# Phase 1 Proposal Eval Rubric (Anti-Slop Filter)
## Purpose
Given a set of candidate proposals, select 2–3 that are:
- specific, testable, and implementable
- evidence-linked to signals + repo context
- aligned with Thoughtbox priorities
- safe enough for unattended execution (when REAL mode is enabled)
This rubric is designed to run automatically every day.
---
## Hard Gates (must pass, otherwise REJECT)
A proposal is REJECTED if any gate fails:
G0. Evidence links
- Must include >= 1 evidence URL from the daily signals input.
- URLs must be valid and from the provided inputs (no invented links).
G1. Touch points
- Must include >= 2 plausible file/dir touch points based on repo map.

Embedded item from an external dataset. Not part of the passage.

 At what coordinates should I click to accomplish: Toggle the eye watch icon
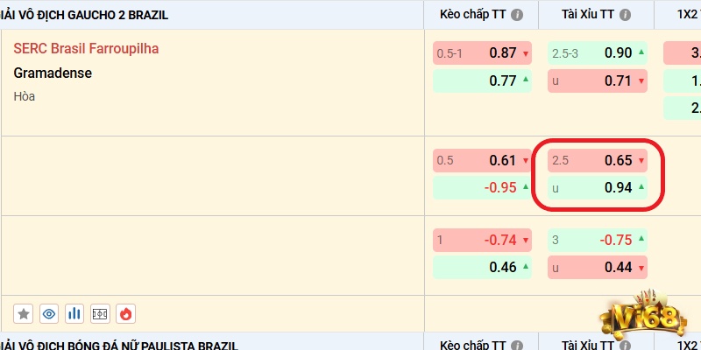coord(49,314)
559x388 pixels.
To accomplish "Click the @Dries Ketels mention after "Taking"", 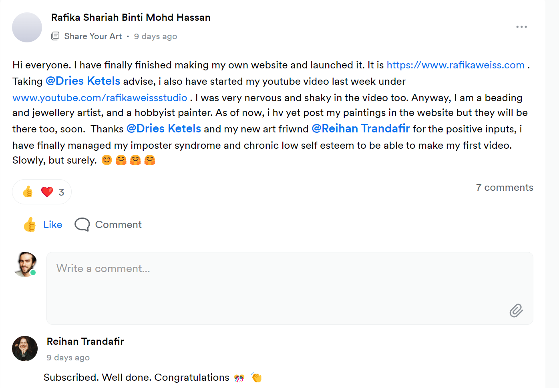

- “src/*” or “agentops/evals/*” are acceptable, but must be specific enough to be actionable.
G2. Test plan
- Must include at least:
- 1 unit test item
- 1 integration test / scenario item
- Tests must relate to the proposed change (not generic “run tests”).
G3. Rollout + rollback
- Must describe a safe rollout strategy AND rollback plan.
- For risky surface-area changes: require feature flag / default-off behavior.
G4. Acceptance criteria
- Must include >= 2 objective acceptance criteria that are checkable.
If any gate fails: mark as REJECT with reasons.
---
## Red Flags (auto-downgrade or reject)
Any of the below triggers either REJECT or a large penalty:
R1. Vague verbs without mechanism
- “Improve”, “refactor”, “clean up”, “optimize”, “enhance”, “modernize”
without concrete mechanism + target subsystem + measurable outcome.
R2. No measurable outcome
- “Better UX” with no defined success criteria.
R3. Unbounded scope
- touches many subsystems without a staged plan or a strict DoD.
R4. Evidence mismatch
- cites papers/news but proposal doesn’t connect to them concretely.
R5. Not repo-grounded
- proposes features that ignore current architecture/stage model/gateway constraints.
---
## Scoring Dimensions (0–5 each) and Weights
Total score is weighted to 100.
### D1. Specificity & Mechanism (weight 25)
0: hand-wavy idea
3: concrete change described, but fuzzy integration
5: crisp mechanism; names affected components; explains approach + edge cases
### D2. Evidence Quality (weight 15)
0: no evidence
3: evidence present but weakly connected
5: evidence clearly motivates proposal and matches scope/timing
### D3. Testability & Evaluation (weight 20)
0: no tests or non-specific tests
3: plausible tests but missing deterministic harness angle
5: deterministic tests + scenario/harness + regression framing
### D4. Impact / Leverage (weight 20)
0: cosmetic
3: useful but narrow
5: meaningfully improves compatibility/reliability/debuggability/velocity
### D5. Scope Control & Risk (weight 10)
0: risky and unbounded
3: some scoping, but ambiguous rollout
5: scoped, staged, flag/guard rails, safe failure modes
### D6. Implementation Feasibility (weight 10)
0: doesn’t map to repo / unclear
3: plausible but missing key integration details
5: clearly implementable within S/M effort; touch points align with approach
---
## Recommended Thresholds
- Minimum to be eligible: 80/100 AND pass all hard gates.
- If fewer than 2 proposals pass:
- lower threshold to 70/100 ONLY IF the proposals are low-risk and heavily testable.
- otherwise output fewer proposals and add `blocking_reason`.
---
## Tie-breakers (when multiple proposals qualify)
Prefer proposals that:
1) increase MCP client compatibility / progressive disclosure correctness
2) add deterministic evaluation harnesses
3) reduce debugging time in Observatory
4) are low/medium risk with staged rollout
Avoid always picking “docs-only” unless the signals strongly support it.
---
## Output Requirements for Each Scored Proposal
For each candidate, produce:
- score_total (0–100)
- pass_fail
- gate_failures (if any)
- scores by dimension
- 2–4 “fix suggestions” (targeted edits that would raise score)